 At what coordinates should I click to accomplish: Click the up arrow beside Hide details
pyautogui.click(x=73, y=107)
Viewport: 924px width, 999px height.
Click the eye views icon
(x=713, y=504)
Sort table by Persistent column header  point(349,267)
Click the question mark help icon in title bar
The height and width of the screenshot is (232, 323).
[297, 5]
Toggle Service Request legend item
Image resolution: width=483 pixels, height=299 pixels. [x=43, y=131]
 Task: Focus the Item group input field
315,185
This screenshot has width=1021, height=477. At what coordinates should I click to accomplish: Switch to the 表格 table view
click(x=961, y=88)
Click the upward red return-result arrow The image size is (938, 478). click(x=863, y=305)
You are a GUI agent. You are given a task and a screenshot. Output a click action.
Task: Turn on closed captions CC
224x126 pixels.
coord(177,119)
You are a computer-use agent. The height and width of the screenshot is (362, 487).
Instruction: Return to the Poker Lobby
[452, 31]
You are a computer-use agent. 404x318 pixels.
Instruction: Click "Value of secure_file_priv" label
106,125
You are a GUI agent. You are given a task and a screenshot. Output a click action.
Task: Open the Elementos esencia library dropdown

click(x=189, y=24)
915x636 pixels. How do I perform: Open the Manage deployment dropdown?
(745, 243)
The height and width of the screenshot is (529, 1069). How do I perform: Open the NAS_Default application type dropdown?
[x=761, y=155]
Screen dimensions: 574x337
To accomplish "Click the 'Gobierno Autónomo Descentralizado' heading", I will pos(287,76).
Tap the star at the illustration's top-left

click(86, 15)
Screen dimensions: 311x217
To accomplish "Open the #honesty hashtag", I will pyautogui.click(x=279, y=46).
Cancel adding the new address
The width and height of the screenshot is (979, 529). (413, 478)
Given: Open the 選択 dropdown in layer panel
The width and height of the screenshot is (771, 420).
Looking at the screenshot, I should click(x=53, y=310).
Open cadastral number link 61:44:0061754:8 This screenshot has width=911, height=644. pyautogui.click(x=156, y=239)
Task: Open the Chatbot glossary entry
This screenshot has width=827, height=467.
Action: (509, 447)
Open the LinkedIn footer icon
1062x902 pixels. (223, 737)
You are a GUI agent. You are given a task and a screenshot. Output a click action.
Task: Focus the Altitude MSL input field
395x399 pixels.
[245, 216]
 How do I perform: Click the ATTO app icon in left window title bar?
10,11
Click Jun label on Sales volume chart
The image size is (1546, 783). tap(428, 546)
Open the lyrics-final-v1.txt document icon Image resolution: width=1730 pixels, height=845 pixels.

#### [Exercise requirements]
From the entries above, copy every line containing the word "dimensions".

#### [Reply]
Screen dimensions: 574x337
Screen dimensions: 311x217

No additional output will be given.